**Work order:** Exclude the pictures and retype the entries as written.

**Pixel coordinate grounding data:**

......

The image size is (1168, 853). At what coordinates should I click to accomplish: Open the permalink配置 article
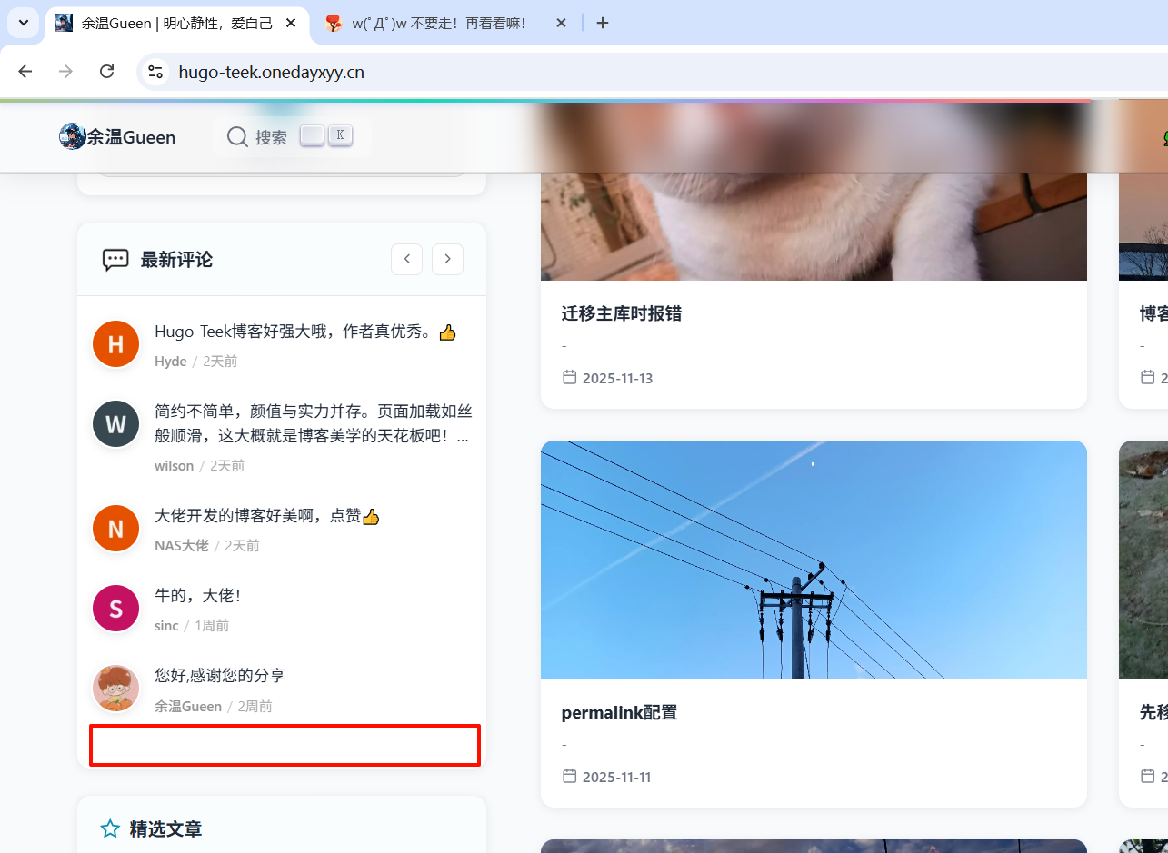[x=619, y=712]
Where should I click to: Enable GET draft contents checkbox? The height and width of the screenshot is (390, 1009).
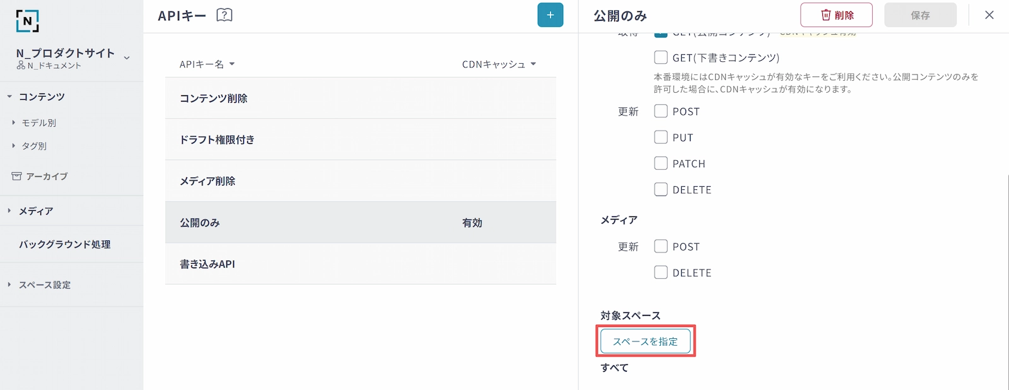(661, 57)
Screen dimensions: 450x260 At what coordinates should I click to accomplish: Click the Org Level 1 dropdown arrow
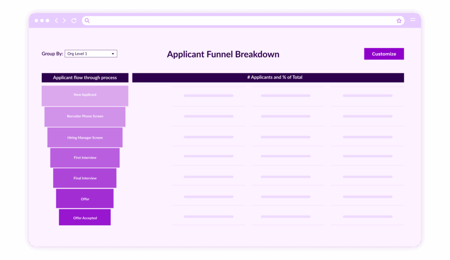click(x=113, y=54)
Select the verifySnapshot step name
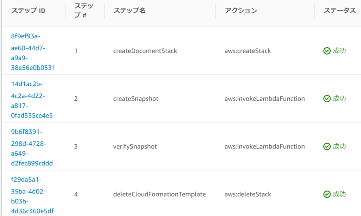Viewport: 361px width, 216px height. pyautogui.click(x=135, y=146)
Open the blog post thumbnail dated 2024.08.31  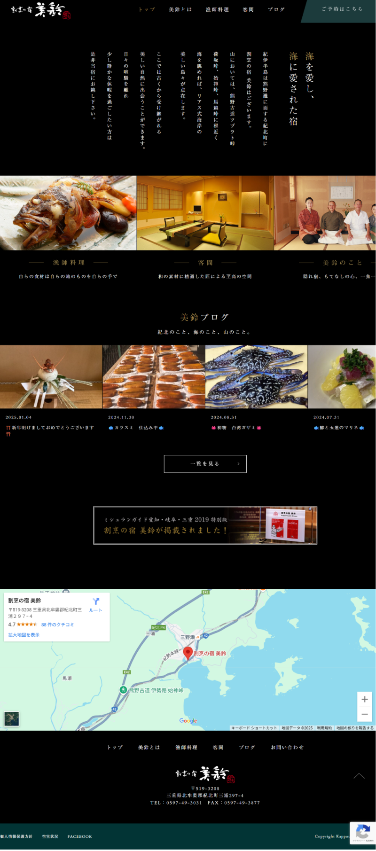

......

**Worked solution:**
The image size is (1168, 853). At what coordinates should I click to accomplish: Open the permalink配置 article
[x=619, y=712]
Where should I click to: Enable GET draft contents checkbox? The height and width of the screenshot is (390, 1009).
(661, 57)
Screen dimensions: 450x260 At what coordinates should I click to accomplish: Click the Org Level 1 dropdown arrow
click(x=113, y=54)
Select the verifySnapshot step name
Viewport: 361px width, 216px height. pyautogui.click(x=135, y=146)
Open the blog post thumbnail dated 2024.08.31  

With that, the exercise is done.